When initializing an ARMA simulation, say ARMA(2,2), the first data point, $X_1$ can be created by drawing from an unconditional distribution $f(\mu,\gamma(0))$ where $\mu=\mathbb{E}[X]$ and $\gamma(0) =\mathbb{V}[X]$. However, the subsequent value of $X_2$ depends on this first value $X_1$, so we can't use the same unconditional distribution.
So, I am trying to derive the conditional mean and variance for the first $k<p$ points, but seem to be going round in circles. I begun with the one-step conditional mean, i.e.

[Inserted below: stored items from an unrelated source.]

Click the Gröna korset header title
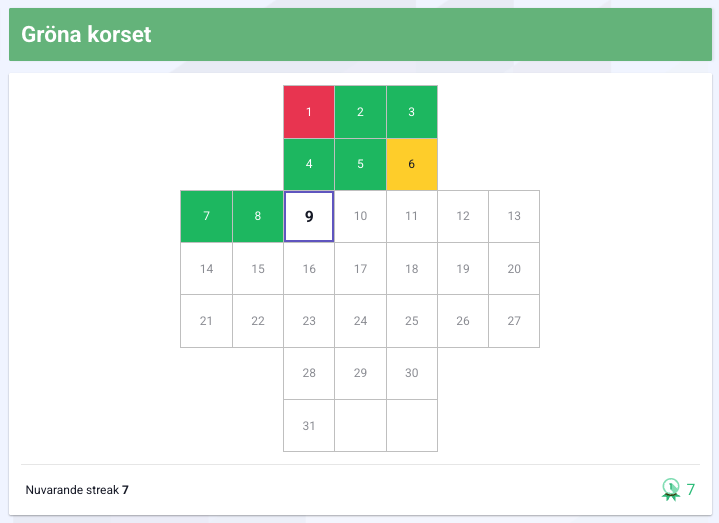Image resolution: width=719 pixels, height=523 pixels. [x=86, y=35]
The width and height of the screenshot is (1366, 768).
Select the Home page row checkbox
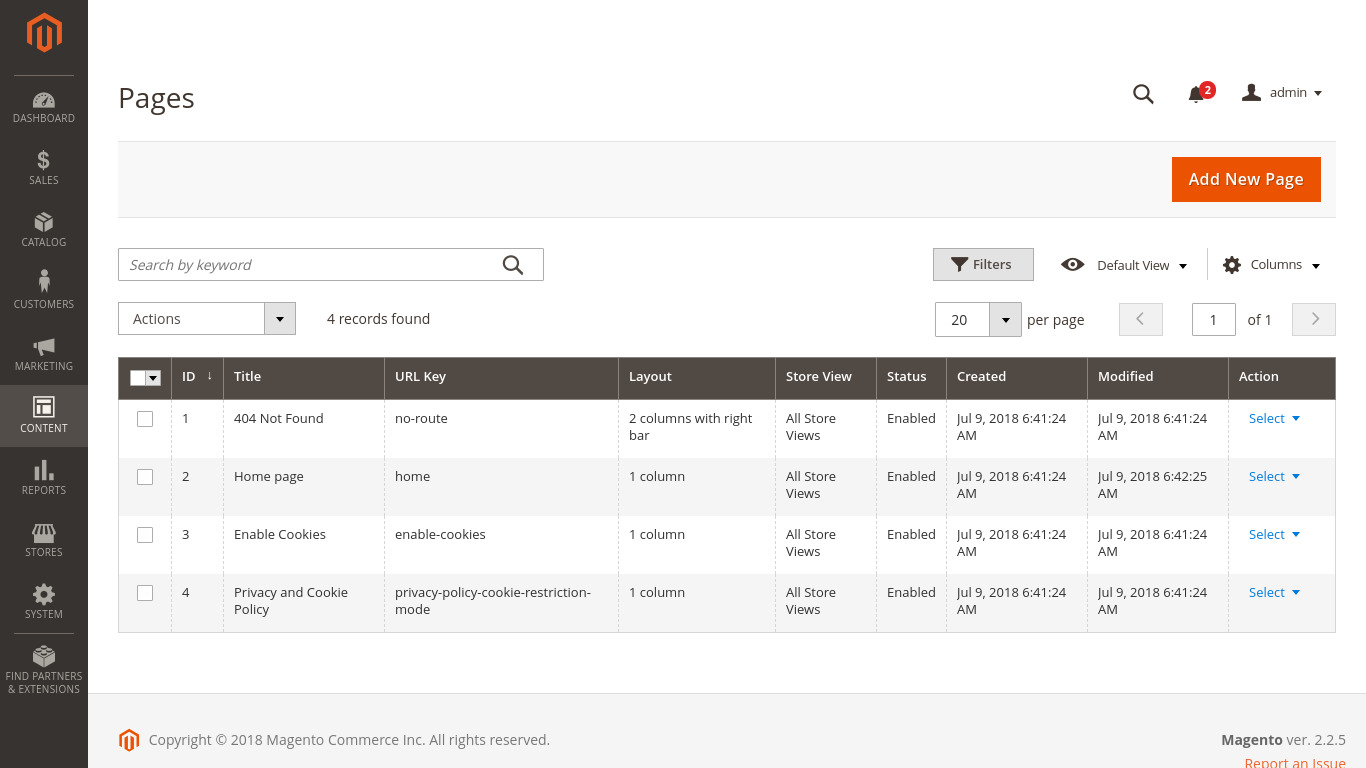click(x=145, y=477)
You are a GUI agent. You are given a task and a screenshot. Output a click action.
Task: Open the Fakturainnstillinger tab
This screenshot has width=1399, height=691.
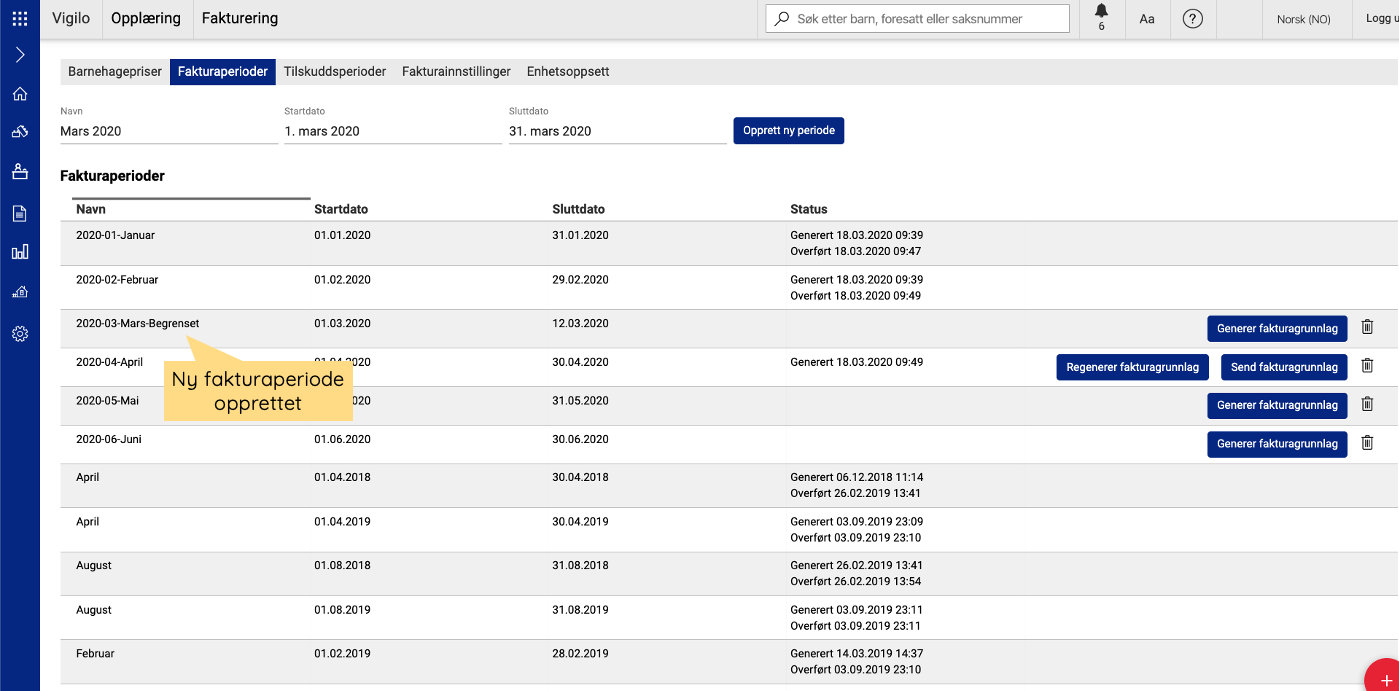[456, 72]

$$\mathbb{E}[X_t|X_{t-1}=x_{t-1}] = \phi_1 x_{t-1} + \phi_2 \mathbb{E}[X_{t-2}|X_{t-1}] + \mathbb{E}[\epsilon_t|X_{t-1}] +\theta_1\mathbb{E}[\epsilon_{t-1}|X_{t-1}]$$
I think we can safely say that $\mathbb{E}[\epsilon_t|X_{t-1}] = 0$, i.e. future innovations are independence of the past observations. However, I don't think we can say the same about the second and last terms. So, I tried to get a conditional expectation of the contemporaneous error given the observation by re-arranging the ARMA equation for $X_{t-1}$, i.e.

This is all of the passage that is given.